Je voudrais également souligner combien nous apprécions la création de 45 000 contrats « emploi vie scolaire » et de 1 500 emplois d’assistant pédagogique, ce qui représente une avancée essentielle, ainsi que l’obligation de scolarisation des enfants et adolescents handicapés. Ceux-ci sont accueillis dans des structures spécialisées comme les CLIS et les UPI, lesquelles feront l’objet d’un effort particulier d’ici à 2010.

La présence d’auxiliaires de vie scolaire y est en effet indispensable. Si la nature contractuelle de leur emploi est de nature à nous satisfaire, dans la mesure où elle permet un renouvellement des candidatures et stimule une certaine forme de militantisme – j’allais dire la foi (Exclamations sur les bancs du groupe socialiste), car la vocation et les compétences sont essentielles pour exercer ce métier – il faut privilégier leur formation, monsieur le ministre.

M. Guy Geoffroy. Absolument !

M. Bernard Perrut. Des moyens ont certes été prévus, mais ils restent inégaux et sont insuffisants dans certaines académies. On voit même des organismes privés offrir aux candidats des formations payantes ! C’est la raison pour laquelle, au nom du groupe UMP, j’insiste auprès de vous pour que soit proposée à ces personnels une formation sérieuse et adaptée…

M. Bernard Accoyer. Très bien !

M. Bernard Perrut. …leur permettant notamment de passer les concours administratifs de l’éducation nationale ou d’accéder aux filières sanitaires et sociales. Je sais que le président Bernard Accoyer y est particulièrement attaché.

LISTE:
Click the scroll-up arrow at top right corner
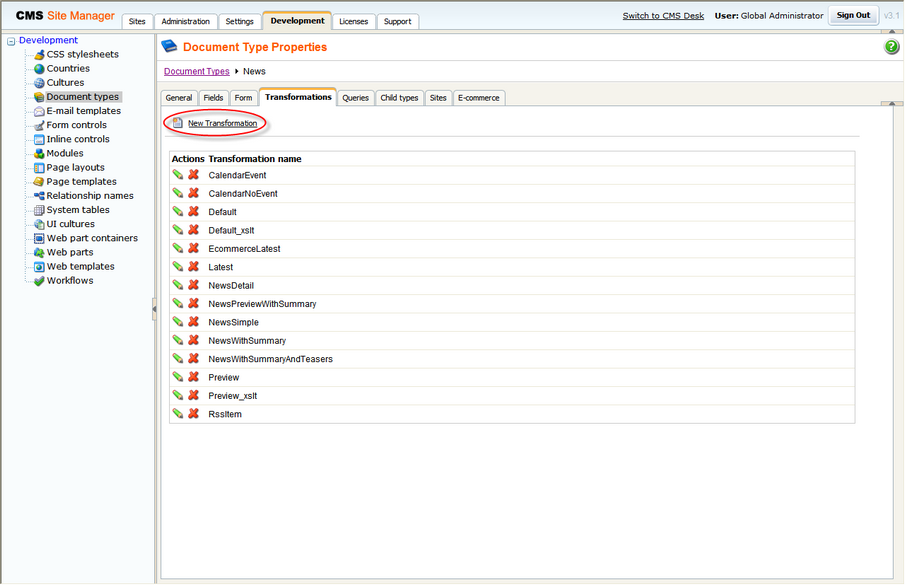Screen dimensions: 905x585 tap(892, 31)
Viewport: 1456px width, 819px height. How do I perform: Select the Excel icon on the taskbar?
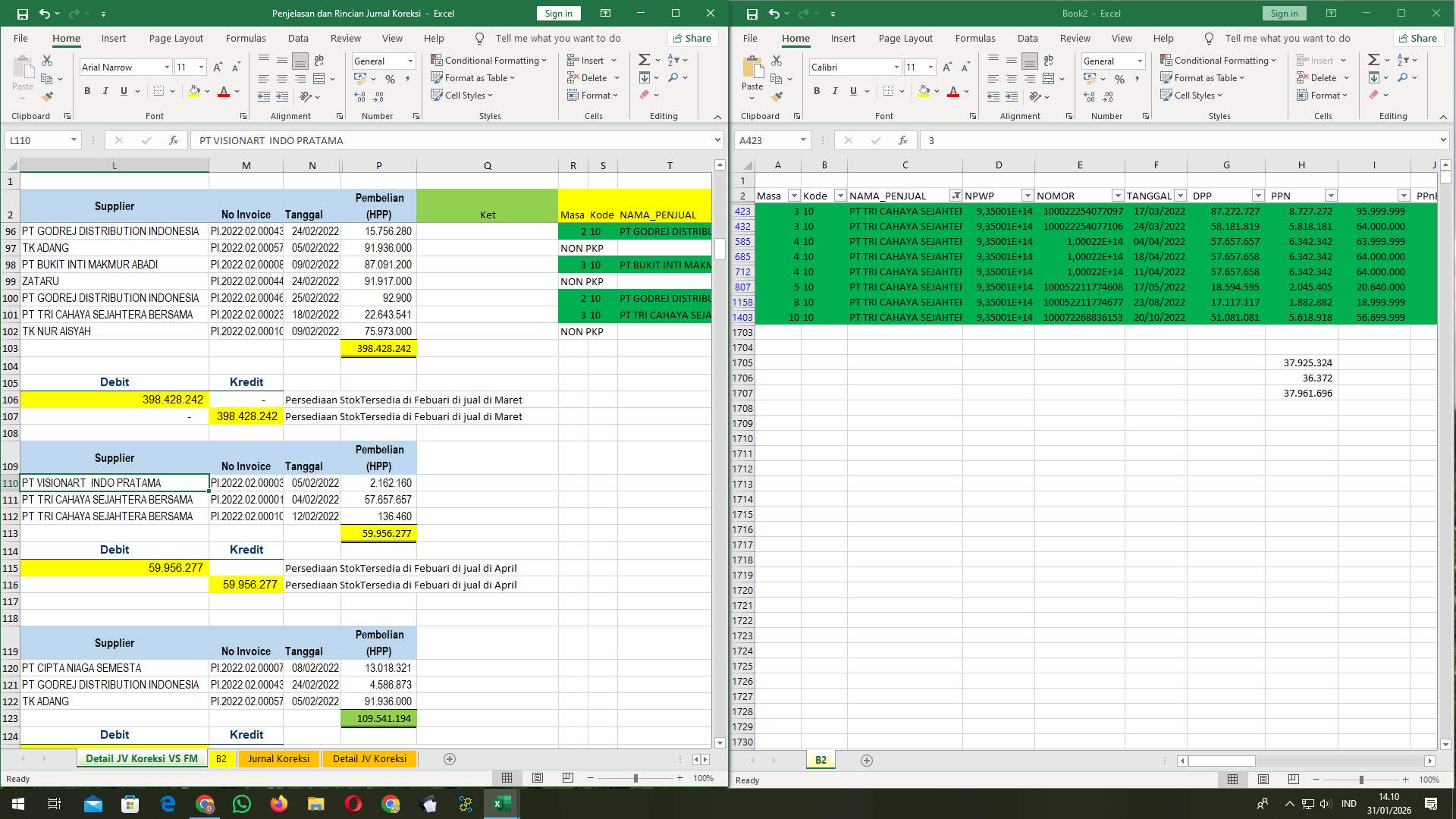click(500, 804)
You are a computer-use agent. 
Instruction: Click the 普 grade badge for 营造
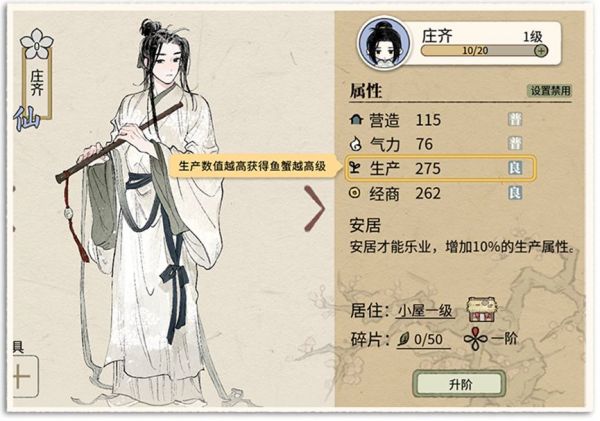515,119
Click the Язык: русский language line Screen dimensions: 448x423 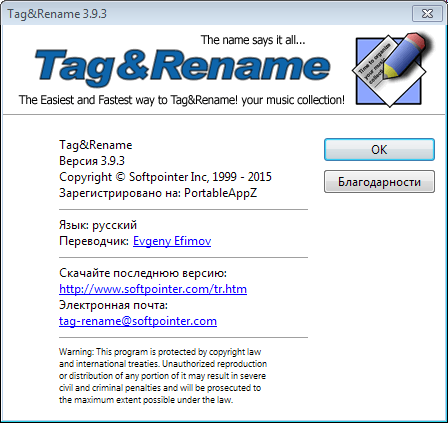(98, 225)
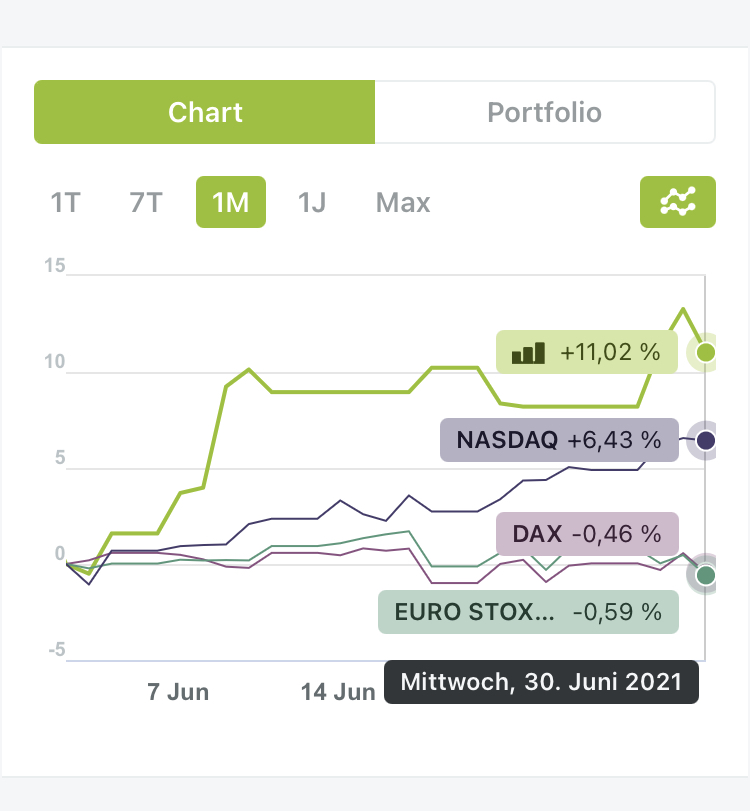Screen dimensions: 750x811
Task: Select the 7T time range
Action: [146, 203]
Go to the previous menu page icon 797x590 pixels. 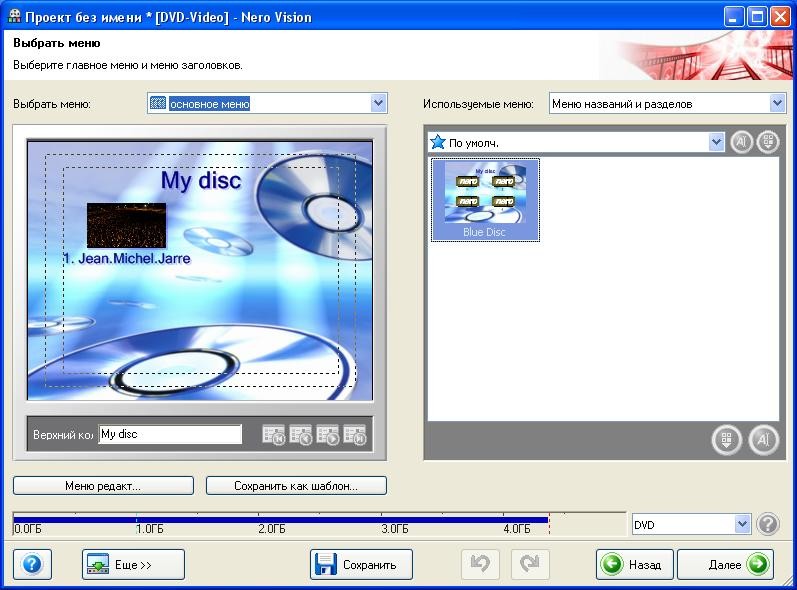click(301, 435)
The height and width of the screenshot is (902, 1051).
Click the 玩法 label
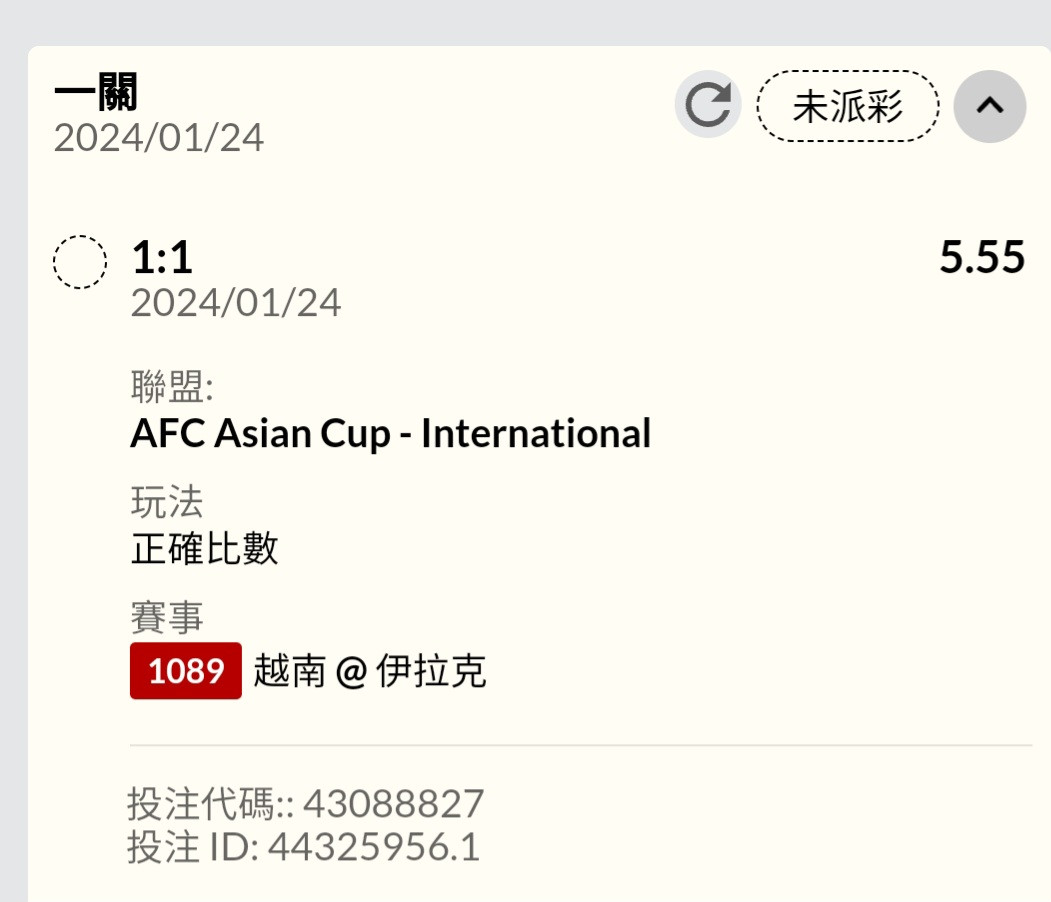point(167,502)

EXERCICE ÉCRIT A: Condensez le paragraphe de l'article qui commence par « La présence d'auxiliaires de vie scolaire » en gardant ses faits principaux.
EXERCICE ÉCRIT B: Réécrivez, s'il vous plaît, les lignes de la liste à partir de celle qui contient « The height and » et jusqu'à la fin de la liste, en remplaçant « label » par « tag » sans rien modifier d'autre. Laissez les images de côté.

RÉPONSE A: Les auxiliaires de vie scolaire sont indispensables dans ces structures. Leur emploi contractuel convient, car il renouvelle les candidatures et stimule une forme de militantisme, la vocation et les compétences étant essentielles à ce métier. Il faut toutefois privilégier leur formation, monsieur le ministre.

RÉPONSE B:
The height and width of the screenshot is (902, 1051).
Click the 玩法 tag
point(167,502)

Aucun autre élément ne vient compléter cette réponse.